INSTRUCTIONS TO FOLLOW:
Retype, without alteration, each line from the line containing "The image size is (1434, 840)." to the final line of the records.

Collected data entries
•••

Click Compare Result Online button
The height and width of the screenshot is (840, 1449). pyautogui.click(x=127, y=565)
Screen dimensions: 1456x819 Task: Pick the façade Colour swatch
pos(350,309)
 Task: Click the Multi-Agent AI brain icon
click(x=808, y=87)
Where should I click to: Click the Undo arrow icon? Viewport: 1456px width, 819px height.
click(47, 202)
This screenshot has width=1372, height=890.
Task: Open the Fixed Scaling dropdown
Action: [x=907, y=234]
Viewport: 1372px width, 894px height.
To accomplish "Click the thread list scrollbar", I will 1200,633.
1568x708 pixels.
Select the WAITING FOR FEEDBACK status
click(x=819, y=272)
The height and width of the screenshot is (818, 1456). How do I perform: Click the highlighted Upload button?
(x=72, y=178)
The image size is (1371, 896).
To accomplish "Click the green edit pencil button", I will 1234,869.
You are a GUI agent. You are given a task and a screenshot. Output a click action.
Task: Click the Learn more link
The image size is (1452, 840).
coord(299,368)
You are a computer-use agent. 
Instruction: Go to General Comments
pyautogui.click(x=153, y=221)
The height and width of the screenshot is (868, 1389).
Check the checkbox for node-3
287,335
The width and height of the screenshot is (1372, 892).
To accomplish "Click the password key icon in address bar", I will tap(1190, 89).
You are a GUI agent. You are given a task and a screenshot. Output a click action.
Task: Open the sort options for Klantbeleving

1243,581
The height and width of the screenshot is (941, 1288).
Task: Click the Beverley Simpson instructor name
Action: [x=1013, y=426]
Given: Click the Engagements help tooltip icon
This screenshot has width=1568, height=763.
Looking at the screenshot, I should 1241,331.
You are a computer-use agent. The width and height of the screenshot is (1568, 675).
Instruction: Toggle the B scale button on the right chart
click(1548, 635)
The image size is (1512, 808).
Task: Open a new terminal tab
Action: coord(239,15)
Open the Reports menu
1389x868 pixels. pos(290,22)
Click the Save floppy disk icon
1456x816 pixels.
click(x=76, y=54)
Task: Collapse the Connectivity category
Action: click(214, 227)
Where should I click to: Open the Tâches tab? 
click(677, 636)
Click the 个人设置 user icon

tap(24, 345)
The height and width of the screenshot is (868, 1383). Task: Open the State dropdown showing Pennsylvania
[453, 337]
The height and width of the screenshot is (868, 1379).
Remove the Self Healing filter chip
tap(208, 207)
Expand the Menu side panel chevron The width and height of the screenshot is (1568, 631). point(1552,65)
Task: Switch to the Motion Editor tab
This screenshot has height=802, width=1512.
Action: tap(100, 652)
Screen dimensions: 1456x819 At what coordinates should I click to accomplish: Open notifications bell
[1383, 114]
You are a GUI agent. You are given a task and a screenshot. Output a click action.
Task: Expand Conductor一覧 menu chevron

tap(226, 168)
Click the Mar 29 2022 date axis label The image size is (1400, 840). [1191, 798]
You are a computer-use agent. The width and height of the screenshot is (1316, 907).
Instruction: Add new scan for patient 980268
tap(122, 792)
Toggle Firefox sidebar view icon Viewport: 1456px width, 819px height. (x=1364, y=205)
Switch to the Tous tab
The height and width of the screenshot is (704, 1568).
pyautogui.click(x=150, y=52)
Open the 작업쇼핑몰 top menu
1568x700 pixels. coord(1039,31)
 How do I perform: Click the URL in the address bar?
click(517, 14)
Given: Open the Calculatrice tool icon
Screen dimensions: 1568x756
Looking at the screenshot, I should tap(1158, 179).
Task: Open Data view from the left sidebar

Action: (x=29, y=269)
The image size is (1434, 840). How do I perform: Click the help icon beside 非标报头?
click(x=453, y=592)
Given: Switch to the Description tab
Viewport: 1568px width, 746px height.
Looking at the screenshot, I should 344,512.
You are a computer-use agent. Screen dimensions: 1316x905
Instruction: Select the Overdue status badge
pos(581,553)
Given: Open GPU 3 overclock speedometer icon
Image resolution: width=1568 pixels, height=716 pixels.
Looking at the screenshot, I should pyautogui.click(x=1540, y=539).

•••

SOLUTION FOR THIS TASK:
The image size is (1434, 840). How do I perform: Click the help icon beside 非标报头?
click(x=453, y=592)
Given: Switch to the Description tab
Viewport: 1568px width, 746px height.
Looking at the screenshot, I should 344,512.
You are a computer-use agent. Screen dimensions: 1316x905
Instruction: Select the Overdue status badge
pos(581,553)
Given: Open GPU 3 overclock speedometer icon
Image resolution: width=1568 pixels, height=716 pixels.
Looking at the screenshot, I should pyautogui.click(x=1540, y=539).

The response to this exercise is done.